TikTok Photo: VCG
As the US shocked the free world with its
mafia-style forced sale of Chinese-owned short-form video platform TikTok, Chinese experts said that US extortion and looting have left a deep impression in the minds of nations around the world, and pointed out that many of the countries are already striving to boost self-reliance in terms of security, industrial independence and technological ownership.
The US' extortion of TikTok, simply because it is not an American firm and is hugely successful in the US, has served as a vivid lesson to other countries. The US' actions have drawn widespread criticism in the press from the EU to Russia.
Chinese analysts said in the face of an increasingly unreasonable US, which tends to abuse its status as the world's largest economy with its financial and technological supremacy, countries such as Germany, France, South Korea and Japan are increasing their overall independence to mitigate the risks of being extorted by the US.
In the EU, where memories of the US' extortion of French company Alstom that led to a partial acquisition of its assets by General Electric are still fresh and the "America First" approach of pre-ordering French pharmaceutical giant Sanofi's COVID-19 vaccines sparked public outrage as recently as May, countries are mulling to increase their self-reliance in the telecommunications, energy, defense and high-tech sectors.
The US' "America First" approach to free trade has drawn open criticism from political leaders in the EU, including German Chancellor Angela Merkel.
While the EU has a different relationship with the US compared to relations the US has with China, the EU nevertheless loathes the US' disregard of a rules-based world order, as the US' approach distorts the market economy, disturbing the market further, said Cui Hongjian, director of the Department of European Studies at the China Institute of International Studies.
"There is a rising awareness in the EU, coupled with concrete steps in recent years, of potential US extortion in the future," Cui told the Global Times on Wednesday.
Leading countries in the EU are certainly rethinking their reliance on US technologies and capital, Cui said.
The EU is also worried about its automotive industry becoming a victim of an increasingly ferocious competition between China and the US, with the latter's long-arm jurisdictions often hurting European suppliers to Chinese companies.

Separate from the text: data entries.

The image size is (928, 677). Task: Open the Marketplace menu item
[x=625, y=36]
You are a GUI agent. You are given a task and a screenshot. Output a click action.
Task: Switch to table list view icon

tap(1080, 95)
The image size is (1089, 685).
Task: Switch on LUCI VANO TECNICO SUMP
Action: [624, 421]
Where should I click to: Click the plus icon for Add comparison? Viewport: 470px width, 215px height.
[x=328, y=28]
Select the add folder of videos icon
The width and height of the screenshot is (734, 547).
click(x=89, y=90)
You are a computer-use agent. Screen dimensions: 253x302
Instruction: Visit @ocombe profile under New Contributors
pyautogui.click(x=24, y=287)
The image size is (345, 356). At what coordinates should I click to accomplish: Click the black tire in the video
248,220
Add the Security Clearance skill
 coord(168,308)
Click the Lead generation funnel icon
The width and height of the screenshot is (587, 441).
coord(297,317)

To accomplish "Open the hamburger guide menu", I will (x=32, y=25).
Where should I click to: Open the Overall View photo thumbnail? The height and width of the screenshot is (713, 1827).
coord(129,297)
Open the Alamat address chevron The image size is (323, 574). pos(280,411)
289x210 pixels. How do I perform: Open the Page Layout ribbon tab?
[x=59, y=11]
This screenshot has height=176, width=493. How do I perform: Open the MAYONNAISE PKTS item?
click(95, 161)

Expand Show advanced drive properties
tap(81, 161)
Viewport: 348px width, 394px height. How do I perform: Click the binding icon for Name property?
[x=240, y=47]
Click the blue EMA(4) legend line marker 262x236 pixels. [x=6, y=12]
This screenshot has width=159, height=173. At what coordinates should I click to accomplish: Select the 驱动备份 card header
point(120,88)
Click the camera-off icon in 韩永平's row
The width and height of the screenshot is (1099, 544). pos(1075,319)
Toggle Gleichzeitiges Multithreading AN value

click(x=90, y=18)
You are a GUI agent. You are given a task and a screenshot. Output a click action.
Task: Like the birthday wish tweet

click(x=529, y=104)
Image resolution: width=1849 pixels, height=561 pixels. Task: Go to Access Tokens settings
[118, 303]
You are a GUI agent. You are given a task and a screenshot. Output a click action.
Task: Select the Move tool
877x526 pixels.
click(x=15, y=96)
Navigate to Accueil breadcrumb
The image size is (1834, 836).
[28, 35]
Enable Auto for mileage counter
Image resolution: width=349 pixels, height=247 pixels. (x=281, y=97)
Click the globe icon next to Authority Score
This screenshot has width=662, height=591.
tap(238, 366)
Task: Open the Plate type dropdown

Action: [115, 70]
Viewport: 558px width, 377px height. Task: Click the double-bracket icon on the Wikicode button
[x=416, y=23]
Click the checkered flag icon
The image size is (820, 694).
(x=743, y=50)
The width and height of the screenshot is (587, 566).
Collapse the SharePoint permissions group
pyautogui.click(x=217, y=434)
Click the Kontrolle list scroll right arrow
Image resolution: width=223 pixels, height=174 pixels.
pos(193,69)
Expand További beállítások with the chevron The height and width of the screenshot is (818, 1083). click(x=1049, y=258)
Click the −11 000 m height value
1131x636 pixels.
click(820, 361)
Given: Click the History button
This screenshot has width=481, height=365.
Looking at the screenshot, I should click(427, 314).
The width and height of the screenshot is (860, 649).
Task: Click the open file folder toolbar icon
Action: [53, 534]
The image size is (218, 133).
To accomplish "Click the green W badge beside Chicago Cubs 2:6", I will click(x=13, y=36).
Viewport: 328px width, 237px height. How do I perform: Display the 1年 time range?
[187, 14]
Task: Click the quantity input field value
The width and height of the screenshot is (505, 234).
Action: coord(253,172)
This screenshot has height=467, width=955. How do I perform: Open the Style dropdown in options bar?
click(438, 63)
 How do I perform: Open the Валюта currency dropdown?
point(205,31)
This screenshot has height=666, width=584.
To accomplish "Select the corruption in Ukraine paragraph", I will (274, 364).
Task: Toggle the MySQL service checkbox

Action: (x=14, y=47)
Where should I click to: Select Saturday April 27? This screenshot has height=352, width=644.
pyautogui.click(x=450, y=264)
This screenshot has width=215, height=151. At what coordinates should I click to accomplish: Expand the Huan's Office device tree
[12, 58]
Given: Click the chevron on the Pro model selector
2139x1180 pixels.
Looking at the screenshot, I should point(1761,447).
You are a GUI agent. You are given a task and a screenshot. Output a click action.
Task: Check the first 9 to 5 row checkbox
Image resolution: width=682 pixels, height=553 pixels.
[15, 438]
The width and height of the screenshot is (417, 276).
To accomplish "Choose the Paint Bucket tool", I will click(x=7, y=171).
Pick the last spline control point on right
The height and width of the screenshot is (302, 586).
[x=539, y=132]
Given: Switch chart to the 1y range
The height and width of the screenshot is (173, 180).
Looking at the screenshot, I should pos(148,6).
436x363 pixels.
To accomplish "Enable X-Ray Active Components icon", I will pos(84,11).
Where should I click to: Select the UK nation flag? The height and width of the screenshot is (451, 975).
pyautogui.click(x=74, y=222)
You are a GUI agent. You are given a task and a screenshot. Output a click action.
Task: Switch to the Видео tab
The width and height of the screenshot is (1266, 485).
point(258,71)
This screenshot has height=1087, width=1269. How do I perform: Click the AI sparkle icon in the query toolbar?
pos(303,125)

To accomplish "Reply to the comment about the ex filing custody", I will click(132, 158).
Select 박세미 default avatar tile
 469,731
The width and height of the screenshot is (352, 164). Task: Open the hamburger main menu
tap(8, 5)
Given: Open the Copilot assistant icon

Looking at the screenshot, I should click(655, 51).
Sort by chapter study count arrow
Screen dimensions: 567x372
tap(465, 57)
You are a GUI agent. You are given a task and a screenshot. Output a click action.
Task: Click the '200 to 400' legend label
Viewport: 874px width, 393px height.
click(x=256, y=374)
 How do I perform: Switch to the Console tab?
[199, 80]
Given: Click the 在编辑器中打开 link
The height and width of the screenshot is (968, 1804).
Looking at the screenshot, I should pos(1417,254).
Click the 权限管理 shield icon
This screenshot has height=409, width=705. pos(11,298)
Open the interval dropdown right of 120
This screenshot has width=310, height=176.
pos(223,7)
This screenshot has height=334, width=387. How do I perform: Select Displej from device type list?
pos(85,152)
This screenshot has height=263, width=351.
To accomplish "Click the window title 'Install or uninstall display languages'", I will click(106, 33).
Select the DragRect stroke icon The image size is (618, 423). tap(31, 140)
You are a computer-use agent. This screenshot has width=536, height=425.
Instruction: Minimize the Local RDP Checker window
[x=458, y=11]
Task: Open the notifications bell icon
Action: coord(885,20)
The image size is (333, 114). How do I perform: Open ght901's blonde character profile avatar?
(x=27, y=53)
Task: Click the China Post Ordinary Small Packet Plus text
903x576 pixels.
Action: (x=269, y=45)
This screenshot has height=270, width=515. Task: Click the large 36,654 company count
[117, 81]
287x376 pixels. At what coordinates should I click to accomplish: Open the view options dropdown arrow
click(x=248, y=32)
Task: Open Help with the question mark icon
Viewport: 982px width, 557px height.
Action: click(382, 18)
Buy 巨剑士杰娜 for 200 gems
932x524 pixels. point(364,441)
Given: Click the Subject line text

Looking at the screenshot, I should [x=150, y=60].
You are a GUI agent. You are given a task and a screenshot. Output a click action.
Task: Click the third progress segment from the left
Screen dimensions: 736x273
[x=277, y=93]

Although Europe has no internet tech giants of its own, it has in recent years boosted efforts to check the growth of US tech giants in the EU with more probes and tougher anti-monopoly regulations.
In February, the EU reportedly outlined a "generational project" to achieve its "technological sovereignty" by boosting its digital economy and avoid being overly reliant on foreign companies, according to a report by the New York Times.
In the energy sector, US sanctions against EU companies over the $11 billion Nord Stream 2, a natural gas project under the Baltic Sea transporting Russian gas to the EU and reducing its dependence on US gas, has been met with resistance from Germany, with German officials calling the sanctions serious interference in German and European sovereignty.
In 2019, Germany, France and Spain also announced plans for a next-generation European fighter plane, which is partly aimed at reducing the EU's dependence on the US. Italy, France and Germany also worked together to develop a drone program for the same purpose in 2015.
Observers noted that with the US constantly acting like a mafia organization, its former cooperation partners have no other option but to reduce their reliance on the US, leaving the country gradually isolated from the integration of global industries.
Besides the EU, Japan and South Korea, two smaller economies but each with considerable weight in the global industrial chain, are also devising their own plans.
Japan and South Korea, who have built up their own strength through years of efforts, generally depend less on the US in certain technology sectors like China. However, they are still under US control "in some key ways."
The possibility that the US may impose sanctions on Japan and South Korea through technology and other means cannot be completely ruled out in the future, Li Tianguo, associate professor at the National Institute of International Strategy, Chinese Academy of Social Sciences, told the Global Times on Wednesday.
Indeed, many of the elements of the current US campaign against China were not new, and had been contested in Japanese-US economic disputes 30 years ago, when Japanese firms like Toshiba and Fujitsu quickly dominated the global market, posing a threat to US firms.
Even with five Japanese companies ranking among the world's top 10 chip equipment firms, Japanese executives from these firms felt their hands were tied when the US employed its long-arm jurisdiction by barring US firms from selling technology to some Chinese firms in 2019.
Japan and South Korea are also strengthening technological innovation, under the slogan of an industrial revolution, and ensuring technological autonomy.
As the coronavirus pandemic weighs into the US' global leadership, there have been growing voices in Japan saying that "now is the time for Japan to reassess its over-reliance on its top ally and build its own defense capabilities," according to a report from the Nikkei Asian Review, citing leading national security expert Yuichi Hosoya.
Countries are also naturally turning to their homegrown efforts amid the tide of anti-globalization, a trend that has gained momentum largely thanks to the US.
In particular, after South Korea was subject to Japanese trade restrictions, it paid more attention to science and technology autonomy, and began to study and formulate science and technology development strategies, Li noted.